Desde el cochecito el mundo se ve distinto, desde abajo. Lo llevan por veredas rotas, atraviesan cordones y esquivan los autos mal estacionados y las personas demasiado preocupadas por ellas mismas como para dejar pasar a un bebé con su mamá.
Todo da igual, él va rodando, va en coche, falta el ruido de un motorcito como el auto de papá. Todo se ve desde abajo, la gente, los juguetes cortados a la mitad porque se terminan las vidrieras, las cosas parecen flotar en las estanterías. Adentro del cochecito nada le puede pasar. Cómodo, ni se entera de los traqueteos, los costados de lona hacen de nave espacial, de carroza real, de un acorazado por cuyo techo aparecen jugos, agua, mamaderas, helados, masitas y hasta un dinosaurio que se parece al perro que pasó cerquita.

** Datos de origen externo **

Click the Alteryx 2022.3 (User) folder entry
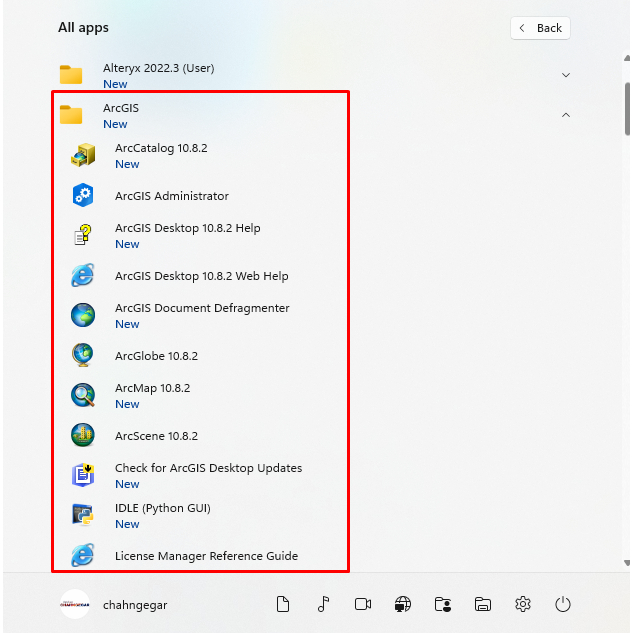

Sí, ya está. No entrás más hace mucho tiempo en un cochecito. Tampoco está más. Lo despreciaste apenas las piernas se te pusieron seguras y corrías saltando para arriba, mientras te aferrabas a la mano de alguien esquivando gente que no te ve porque no mira para abajo y te zampó un bolsazo en la cara más de una vez.
Se fue. Esa sensación melancólica del paraíso perdido te va a acompañar siempre. Ni con cien autos la empardás.